在另一方面,本发明提供了一种用于治疗或预防哺乳动物流感病毒感染的组合物,包括:突变的博代氏杆菌菌株,其中该菌株包含突变的百日咳毒素(ptx)基因、缺失或突变的皮肤坏死(dnt)基因、和异源ampG基因。在一些方面,该博代氏杆菌菌株包括百日咳博代氏杆菌菌株。在其它方面,野生型博代氏杆菌菌株的ampG基因被替换为大肠杆菌ampG基因。在一些方面,ptx基因的突变包括对参与底物结合的氨基酸和/或参与催化的氨基酸进行的替换。在其它方面,参与底物结合的氨基酸的替换包括K9R,且参与催化的氨基酸的替换包括E129G。在一些方面,该博代氏杆菌菌株包括三突变的菌株。
在另一方面,本发明提供了一种疫苗,其包含用于治疗或预防哺乳动物流感病毒感染的本发明的组合物。在一些方面,该疫苗包含在此描述的博代氏杆菌菌株组合物。在一些方面,该疫苗被配制为用于鼻腔给药。
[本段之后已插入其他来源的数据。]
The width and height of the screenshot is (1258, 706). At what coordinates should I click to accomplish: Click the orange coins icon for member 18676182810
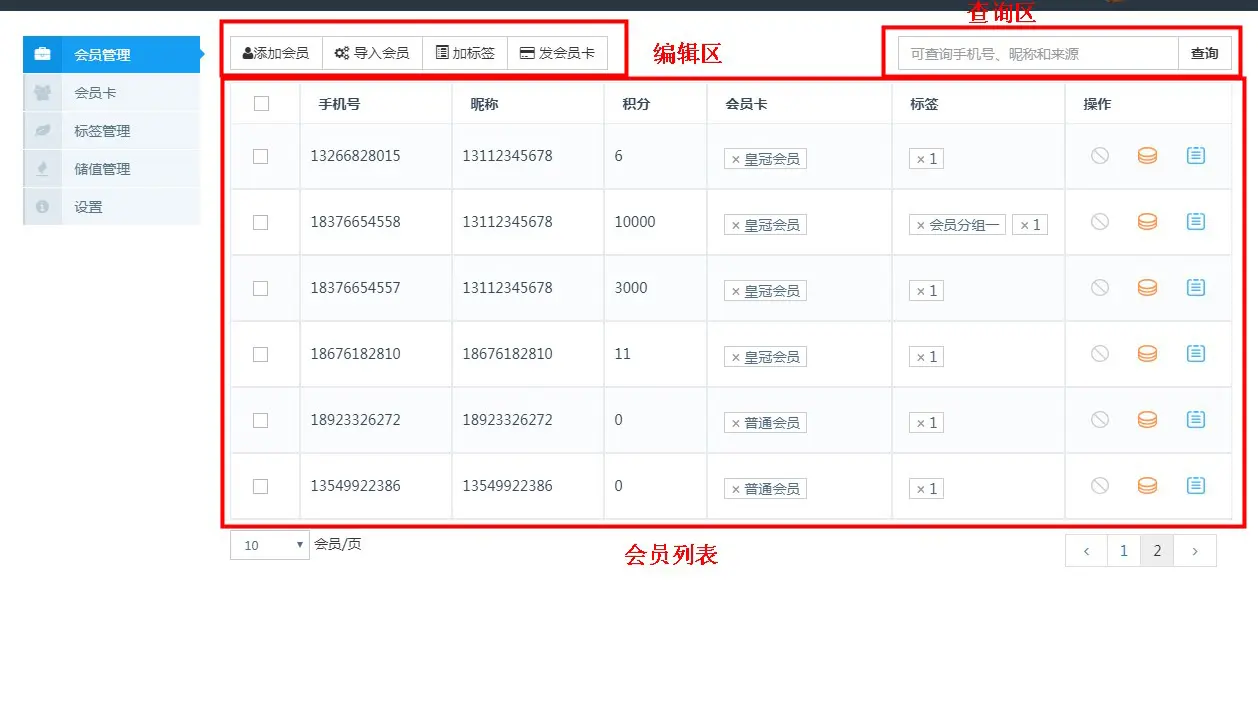coord(1147,354)
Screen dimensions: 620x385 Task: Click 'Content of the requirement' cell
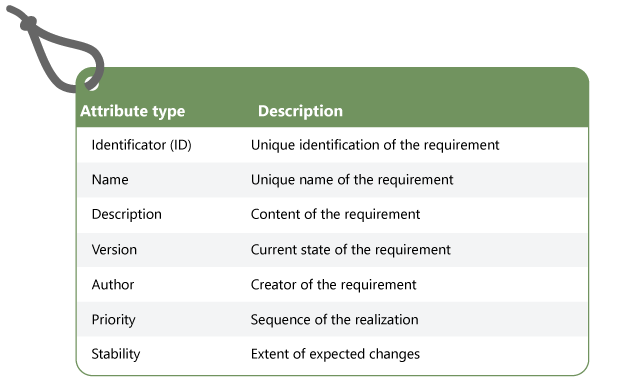(335, 214)
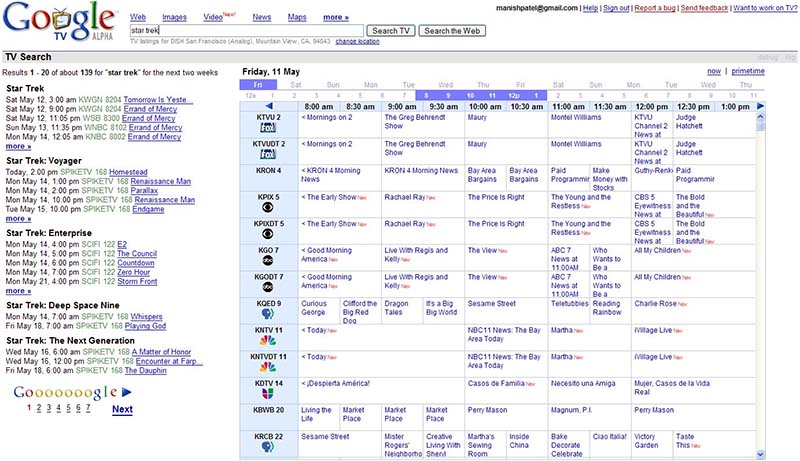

在另一方面,本发明提供了一种博代氏杆菌菌株,其保藏号为CNCMI-3585。
在另一方面,本发明提供了一种博代氏杆菌菌株,其保藏号为V09/009169。
附图简述
通过以下描述及附图可以更好地理解本发明的这些和其它特征、方面和优点,其中:
图1显示了用BPZE1处理的小鼠对抗小鼠适应性H3N2病毒的致死性攻击的保护率。成年Balb/c小鼠被经鼻给药5x106cfu的BPZE1细菌,并在3周(实心方块)或6周(实心三角)后用致死剂量(2LD50)的小鼠适应性H3N2病毒进行攻击。每天监测体重变化,当小鼠体重损失超过原始体重的20%时对其进行安乐死。将存活率与未经处理的小鼠(实心菱形)进行比较。每组评价10只动物。结果代表三个独立实验。
图2显示了用死BPZE1细菌和活BPZE1细菌处理的小鼠对抗小鼠适应性H3N2病毒的致死性攻击的保护率。成年Balb/c小鼠被经鼻给药5×106cfu的活BPZE1细菌(实心三角)或死(实心方块)BPZE1细菌,并在6周后用致死剂量(2LD50)的小鼠适应性H3N2病毒进行攻击。每天监测体重变化,当小鼠体重损失超过原始体重的20%时对其进行安乐死。将存活率与未经处理的小鼠(实心菱形)进行比较。每组评价10只动物。结果代表二个独立实验。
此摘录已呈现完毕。